Records pointing to text and elements:
§

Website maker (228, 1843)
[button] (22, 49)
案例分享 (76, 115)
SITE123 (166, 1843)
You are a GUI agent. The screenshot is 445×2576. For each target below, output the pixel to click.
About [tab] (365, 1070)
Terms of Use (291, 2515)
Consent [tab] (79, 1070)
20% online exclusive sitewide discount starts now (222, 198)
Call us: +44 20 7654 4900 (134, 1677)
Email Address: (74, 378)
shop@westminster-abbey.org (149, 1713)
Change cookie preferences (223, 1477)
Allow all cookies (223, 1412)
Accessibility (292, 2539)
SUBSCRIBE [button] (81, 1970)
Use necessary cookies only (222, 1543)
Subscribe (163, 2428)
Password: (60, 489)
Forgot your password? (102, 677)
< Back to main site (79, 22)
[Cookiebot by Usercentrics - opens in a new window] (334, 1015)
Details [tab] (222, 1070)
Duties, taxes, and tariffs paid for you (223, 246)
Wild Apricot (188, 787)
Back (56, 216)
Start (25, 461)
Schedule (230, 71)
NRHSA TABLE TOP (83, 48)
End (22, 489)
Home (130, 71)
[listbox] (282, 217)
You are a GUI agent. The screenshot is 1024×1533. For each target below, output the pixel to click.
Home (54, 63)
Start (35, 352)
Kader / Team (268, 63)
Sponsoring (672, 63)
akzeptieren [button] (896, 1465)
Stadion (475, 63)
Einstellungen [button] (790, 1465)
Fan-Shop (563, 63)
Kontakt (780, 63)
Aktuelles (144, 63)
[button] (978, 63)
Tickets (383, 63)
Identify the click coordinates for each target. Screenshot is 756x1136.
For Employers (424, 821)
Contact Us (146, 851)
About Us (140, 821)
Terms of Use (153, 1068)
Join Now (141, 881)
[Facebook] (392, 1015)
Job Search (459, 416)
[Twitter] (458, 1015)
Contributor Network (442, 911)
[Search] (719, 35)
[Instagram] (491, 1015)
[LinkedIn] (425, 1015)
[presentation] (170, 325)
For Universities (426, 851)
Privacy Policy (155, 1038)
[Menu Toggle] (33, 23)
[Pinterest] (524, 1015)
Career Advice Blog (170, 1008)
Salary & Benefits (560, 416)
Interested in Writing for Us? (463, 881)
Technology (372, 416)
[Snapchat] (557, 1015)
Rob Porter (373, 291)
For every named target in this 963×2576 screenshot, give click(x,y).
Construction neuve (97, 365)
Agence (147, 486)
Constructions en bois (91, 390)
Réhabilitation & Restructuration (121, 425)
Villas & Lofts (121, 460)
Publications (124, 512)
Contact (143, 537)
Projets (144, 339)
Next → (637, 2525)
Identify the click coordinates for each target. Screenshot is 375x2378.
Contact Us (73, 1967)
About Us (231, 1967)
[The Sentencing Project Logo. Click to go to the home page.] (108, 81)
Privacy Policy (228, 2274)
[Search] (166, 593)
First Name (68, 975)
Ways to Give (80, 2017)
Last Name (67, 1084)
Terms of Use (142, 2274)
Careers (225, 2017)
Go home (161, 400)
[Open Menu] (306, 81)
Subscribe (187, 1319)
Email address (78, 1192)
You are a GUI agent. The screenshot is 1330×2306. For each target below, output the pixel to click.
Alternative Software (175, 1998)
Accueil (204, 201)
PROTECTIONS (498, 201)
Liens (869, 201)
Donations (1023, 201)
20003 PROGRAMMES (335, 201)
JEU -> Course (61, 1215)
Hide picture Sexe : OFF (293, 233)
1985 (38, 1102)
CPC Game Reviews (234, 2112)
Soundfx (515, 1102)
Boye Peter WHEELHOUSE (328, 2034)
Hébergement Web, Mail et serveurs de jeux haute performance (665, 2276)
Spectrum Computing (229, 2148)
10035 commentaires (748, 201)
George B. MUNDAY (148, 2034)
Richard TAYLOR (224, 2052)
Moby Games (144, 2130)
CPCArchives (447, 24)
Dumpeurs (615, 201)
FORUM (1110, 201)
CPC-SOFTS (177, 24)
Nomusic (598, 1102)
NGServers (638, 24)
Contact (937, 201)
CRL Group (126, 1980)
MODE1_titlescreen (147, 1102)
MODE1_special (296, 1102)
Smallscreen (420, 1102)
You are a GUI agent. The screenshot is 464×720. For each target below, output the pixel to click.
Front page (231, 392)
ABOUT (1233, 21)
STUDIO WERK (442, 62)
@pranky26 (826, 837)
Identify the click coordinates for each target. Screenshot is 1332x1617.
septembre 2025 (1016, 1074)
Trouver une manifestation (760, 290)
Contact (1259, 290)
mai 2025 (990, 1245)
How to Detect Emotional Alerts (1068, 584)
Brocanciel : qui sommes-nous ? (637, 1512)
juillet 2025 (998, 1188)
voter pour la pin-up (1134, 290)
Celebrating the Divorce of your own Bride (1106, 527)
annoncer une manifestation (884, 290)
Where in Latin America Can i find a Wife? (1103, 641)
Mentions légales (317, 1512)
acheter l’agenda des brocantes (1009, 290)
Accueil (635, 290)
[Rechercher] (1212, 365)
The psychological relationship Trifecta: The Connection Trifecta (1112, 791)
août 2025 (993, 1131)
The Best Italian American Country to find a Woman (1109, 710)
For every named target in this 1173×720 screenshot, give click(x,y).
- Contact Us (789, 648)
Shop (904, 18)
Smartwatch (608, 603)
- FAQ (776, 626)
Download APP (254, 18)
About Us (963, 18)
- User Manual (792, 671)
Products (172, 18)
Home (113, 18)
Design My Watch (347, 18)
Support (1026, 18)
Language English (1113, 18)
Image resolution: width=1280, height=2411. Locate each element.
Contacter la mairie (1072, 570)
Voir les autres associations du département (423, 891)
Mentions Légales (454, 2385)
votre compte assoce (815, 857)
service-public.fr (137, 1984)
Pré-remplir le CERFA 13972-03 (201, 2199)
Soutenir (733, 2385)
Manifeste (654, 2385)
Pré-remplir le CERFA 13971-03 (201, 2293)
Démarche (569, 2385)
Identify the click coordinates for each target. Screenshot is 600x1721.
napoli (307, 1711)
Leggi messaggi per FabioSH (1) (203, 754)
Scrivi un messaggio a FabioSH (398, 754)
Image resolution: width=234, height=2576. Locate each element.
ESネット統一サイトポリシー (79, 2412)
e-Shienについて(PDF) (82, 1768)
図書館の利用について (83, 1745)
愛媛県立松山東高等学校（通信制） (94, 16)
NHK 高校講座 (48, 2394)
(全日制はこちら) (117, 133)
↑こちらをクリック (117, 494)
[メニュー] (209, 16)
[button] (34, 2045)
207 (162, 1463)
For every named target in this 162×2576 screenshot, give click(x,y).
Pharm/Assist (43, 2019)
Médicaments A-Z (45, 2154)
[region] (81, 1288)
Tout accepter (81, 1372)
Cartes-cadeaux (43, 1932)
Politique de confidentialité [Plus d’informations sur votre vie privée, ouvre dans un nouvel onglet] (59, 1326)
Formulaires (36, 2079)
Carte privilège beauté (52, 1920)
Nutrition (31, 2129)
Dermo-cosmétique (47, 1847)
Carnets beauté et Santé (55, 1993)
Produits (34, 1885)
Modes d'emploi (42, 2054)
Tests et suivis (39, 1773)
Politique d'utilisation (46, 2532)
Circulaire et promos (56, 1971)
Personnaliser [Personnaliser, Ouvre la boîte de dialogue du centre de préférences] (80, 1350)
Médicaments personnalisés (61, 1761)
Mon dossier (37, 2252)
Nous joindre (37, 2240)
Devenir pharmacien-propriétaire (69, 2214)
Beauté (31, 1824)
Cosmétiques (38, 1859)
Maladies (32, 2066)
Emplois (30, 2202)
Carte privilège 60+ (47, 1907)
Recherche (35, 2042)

§

**SHORT EXERCISE:** Copy all of the records above line for line, with no changes.

**SOLVED EXERCISE:**
Website maker (228, 1843)
[button] (22, 49)
案例分享 (76, 115)
SITE123 (166, 1843)
You are a GUI agent. The screenshot is 445×2576. For each target below, output the pixel to click.
About [tab] (365, 1070)
Terms of Use (291, 2515)
Consent [tab] (79, 1070)
20% online exclusive sitewide discount starts now (222, 198)
Call us: +44 20 7654 4900 (134, 1677)
Email Address: (74, 378)
shop@westminster-abbey.org (149, 1713)
Change cookie preferences (223, 1477)
Allow all cookies (223, 1412)
Accessibility (292, 2539)
SUBSCRIBE [button] (81, 1970)
Use necessary cookies only (222, 1543)
Subscribe (163, 2428)
Password: (60, 489)
Forgot your password? (102, 677)
< Back to main site (79, 22)
[Cookiebot by Usercentrics - opens in a new window] (334, 1015)
Details [tab] (222, 1070)
Duties, taxes, and tariffs paid for you (223, 246)
Wild Apricot (188, 787)
Back (56, 216)
Start (25, 461)
Schedule (230, 71)
NRHSA TABLE TOP (83, 48)
End (22, 489)
Home (130, 71)
[listbox] (282, 217)
You are a GUI agent. The screenshot is 1024×1533. For each target below, output the pixel to click.
Home (54, 63)
Start (35, 352)
Kader / Team (268, 63)
Sponsoring (672, 63)
akzeptieren [button] (896, 1465)
Stadion (475, 63)
Einstellungen [button] (790, 1465)
Fan-Shop (563, 63)
Kontakt (780, 63)
Aktuelles (144, 63)
[button] (978, 63)
Tickets (383, 63)
Identify the click coordinates for each target. Screenshot is 756x1136.
For Employers (424, 821)
Contact Us (146, 851)
About Us (140, 821)
Terms of Use (153, 1068)
Join Now (141, 881)
[Facebook] (392, 1015)
Job Search (459, 416)
[Twitter] (458, 1015)
Contributor Network (442, 911)
[Search] (719, 35)
[Instagram] (491, 1015)
[LinkedIn] (425, 1015)
[presentation] (170, 325)
For Universities (426, 851)
Privacy Policy (155, 1038)
[Menu Toggle] (33, 23)
[Pinterest] (524, 1015)
Career Advice Blog (170, 1008)
Salary & Benefits (560, 416)
Interested in Writing for Us? (463, 881)
Technology (372, 416)
[Snapchat] (557, 1015)
Rob Porter (373, 291)
For every named target in this 963×2576 screenshot, give click(x,y).
Construction neuve (97, 365)
Agence (147, 486)
Constructions en bois (91, 390)
Réhabilitation & Restructuration (121, 425)
Villas & Lofts (121, 460)
Publications (124, 512)
Contact (143, 537)
Projets (144, 339)
Next → (637, 2525)
Identify the click coordinates for each target. Screenshot is 375x2378.
Contact Us (73, 1967)
About Us (231, 1967)
[The Sentencing Project Logo. Click to go to the home page.] (108, 81)
Privacy Policy (228, 2274)
[Search] (166, 593)
First Name (68, 975)
Ways to Give (80, 2017)
Last Name (67, 1084)
Terms of Use (142, 2274)
Careers (225, 2017)
Go home (161, 400)
[Open Menu] (306, 81)
Subscribe (187, 1319)
Email address (78, 1192)
You are a GUI agent. The screenshot is 1330×2306. For each target below, output the pixel to click.
Alternative Software (175, 1998)
Accueil (204, 201)
PROTECTIONS (498, 201)
Liens (869, 201)
Donations (1023, 201)
20003 PROGRAMMES (335, 201)
JEU -> Course (61, 1215)
Hide picture Sexe : OFF (293, 233)
1985 (38, 1102)
CPC Game Reviews (234, 2112)
Soundfx (515, 1102)
Boye Peter WHEELHOUSE (328, 2034)
Hébergement Web, Mail et serveurs de jeux haute performance (665, 2276)
Spectrum Computing (229, 2148)
10035 commentaires (748, 201)
George B. MUNDAY (148, 2034)
Richard TAYLOR (224, 2052)
Moby Games (144, 2130)
CPCArchives (447, 24)
Dumpeurs (615, 201)
FORUM (1110, 201)
CPC-SOFTS (177, 24)
Nomusic (598, 1102)
NGServers (638, 24)
Contact (937, 201)
CRL Group (126, 1980)
MODE1_titlescreen (147, 1102)
MODE1_special (296, 1102)
Smallscreen (420, 1102)
You are a GUI agent. The screenshot is 464×720. For each target below, output the pixel to click.
Front page (231, 392)
ABOUT (1233, 21)
STUDIO WERK (442, 62)
@pranky26 (826, 837)
Identify the click coordinates for each target. Screenshot is 1332x1617.
septembre 2025 (1016, 1074)
Trouver une manifestation (760, 290)
Contact (1259, 290)
mai 2025 (990, 1245)
How to Detect Emotional Alerts (1068, 584)
Brocanciel : qui sommes-nous ? (637, 1512)
juillet 2025 (998, 1188)
voter pour la pin-up (1134, 290)
Celebrating the Divorce of your own Bride (1106, 527)
annoncer une manifestation (884, 290)
Where in Latin America Can i find a Wife? (1103, 641)
Mentions légales (317, 1512)
acheter l’agenda des brocantes (1009, 290)
Accueil (635, 290)
[Rechercher] (1212, 365)
The psychological relationship Trifecta: The Connection Trifecta (1112, 791)
août 2025 (993, 1131)
The Best Italian American Country to find a Woman (1109, 710)
For every named target in this 1173×720 screenshot, give click(x,y).
- Contact Us (789, 648)
Shop (904, 18)
Smartwatch (608, 603)
- FAQ (776, 626)
Download APP (254, 18)
About Us (963, 18)
- User Manual (792, 671)
Products (172, 18)
Home (113, 18)
Design My Watch (347, 18)
Support (1026, 18)
Language English (1113, 18)
Image resolution: width=1280, height=2411. Locate each element.
Contacter la mairie (1072, 570)
Voir les autres associations du département (423, 891)
Mentions Légales (454, 2385)
votre compte assoce (815, 857)
service-public.fr (137, 1984)
Pré-remplir le CERFA 13972-03 (201, 2199)
Soutenir (733, 2385)
Manifeste (654, 2385)
Pré-remplir le CERFA 13971-03 (201, 2293)
Démarche (569, 2385)
Identify the click coordinates for each target. Screenshot is 600x1721.
napoli (307, 1711)
Leggi messaggi per FabioSH (1) (203, 754)
Scrivi un messaggio a FabioSH (398, 754)
Image resolution: width=234, height=2576. Locate each element.
ESネット統一サイトポリシー (79, 2412)
e-Shienについて(PDF) (82, 1768)
図書館の利用について (83, 1745)
愛媛県立松山東高等学校（通信制） (94, 16)
NHK 高校講座 (48, 2394)
(全日制はこちら) (117, 133)
↑こちらをクリック (117, 494)
[メニュー] (209, 16)
[button] (34, 2045)
207 (162, 1463)
For every named target in this 162×2576 screenshot, give click(x,y).
Pharm/Assist (43, 2019)
Médicaments A-Z (45, 2154)
[region] (81, 1288)
Tout accepter (81, 1372)
Cartes-cadeaux (43, 1932)
Politique de confidentialité [Plus d’informations sur votre vie privée, ouvre dans un nouvel onglet] (59, 1326)
Formulaires (36, 2079)
Carte privilège beauté (52, 1920)
Nutrition (31, 2129)
Dermo-cosmétique (47, 1847)
Carnets beauté et Santé (55, 1993)
Produits (34, 1885)
Modes d'emploi (42, 2054)
Tests et suivis (39, 1773)
Politique d'utilisation (46, 2532)
Circulaire et promos (56, 1971)
Personnaliser [Personnaliser, Ouvre la boîte de dialogue du centre de préférences] (80, 1350)
Médicaments personnalisés (61, 1761)
Mon dossier (37, 2252)
Nous joindre (37, 2240)
Devenir pharmacien-propriétaire (69, 2214)
Beauté (31, 1824)
Cosmétiques (38, 1859)
Maladies (32, 2066)
Emplois (30, 2202)
Carte privilège 60+ (47, 1907)
Recherche (35, 2042)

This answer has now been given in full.